Wednesday, February 23, 2011

Literacy and the Black Woman

In Sharon M. Darling's work Literacy and the Black Woman, she addresses some of the main arguements and topics involving being a black woman. She states that black women represents oxymoronic concepts, such as black women represents endurance and strength but we are at the risk of poverty. The state that black women are in did not just start, we have been buried up to our waist in it for hundreds of years. Her main goal for writing this piece is to encourage the black woman that literacy is power and with it we can make it out of the state that we are in today. Because twenty-five percent of the world is illiterate and black women are forty-four percent of the sixty percent of women who are illterate. She traces the impact of literacy and black woman all the way back where the crisis started, in slavery.

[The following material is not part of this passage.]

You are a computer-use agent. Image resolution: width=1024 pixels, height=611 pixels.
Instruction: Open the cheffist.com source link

So many factors are the cause of the crisis that black women are in today. Teen pregnancy, high school drop-outs, welfare and food-stamp recipients, etc.

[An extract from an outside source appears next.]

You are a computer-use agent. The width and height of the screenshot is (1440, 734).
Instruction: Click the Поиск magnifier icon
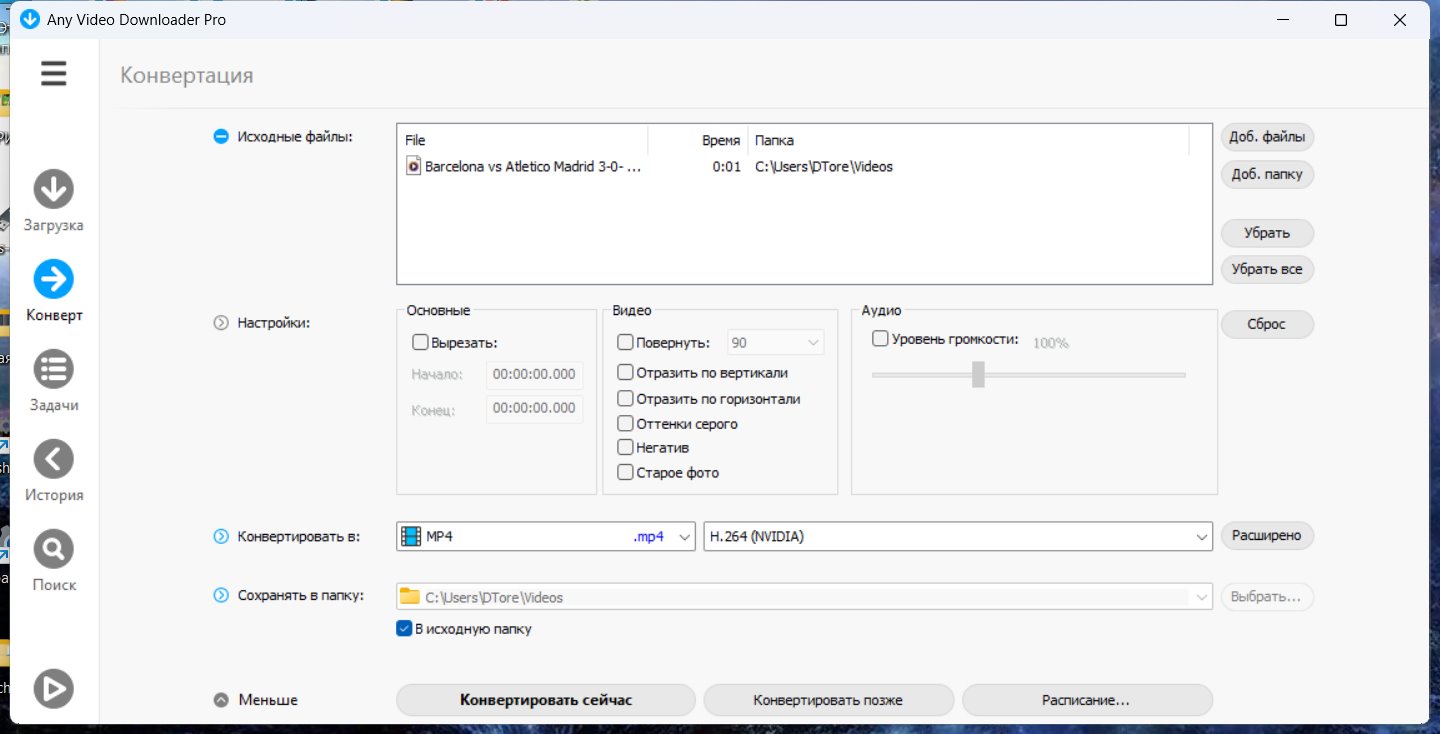54,549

Being born as a black woman makes you a statistic and at risk of being a failure. However; I believe that your past does not set the brightness of your future. Even though we are given the unfair advantage in school and in the work environment we still are black women. Black women are known to be fighters and we are the strongest due to our perserverance and resilience through everything that life has thrown our way, we made it through and we have it the hardest. It is not in our nature nor our history to stop believing and stop fighting for our rights and even though the world might not admit it yet they know that we are the strongest race/gender to have ever walk this Earth. If through literacy we will make people listen to us and announce that the Black woman is here, she demands respect, and she is here to stay.